[[ Records provided, beginning ]]

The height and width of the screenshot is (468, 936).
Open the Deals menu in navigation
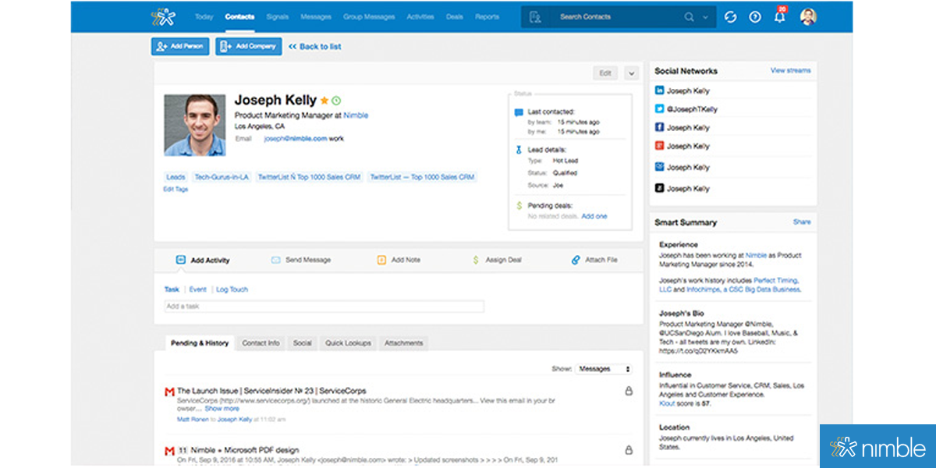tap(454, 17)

[[ Records provided, end ]]
[[ Records provided, beginning ]]

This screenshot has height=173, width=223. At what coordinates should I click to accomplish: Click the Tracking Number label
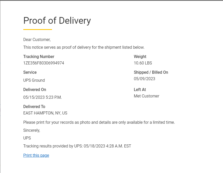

[[ Records provided, end ]]
[[ Records provided, beginning ]]

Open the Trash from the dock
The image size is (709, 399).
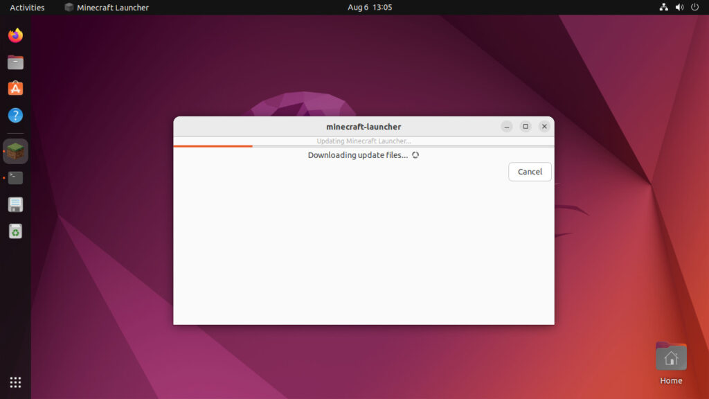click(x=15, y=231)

[[ Records provided, end ]]

◆ Task to complete
Make a copy of each line in the records that has the word "width".

◆ Result of this task
The height and width of the screenshot is (468, 936).
This screenshot has height=173, width=223. At what coordinates should I click to accomplish: Click the Tracking Number label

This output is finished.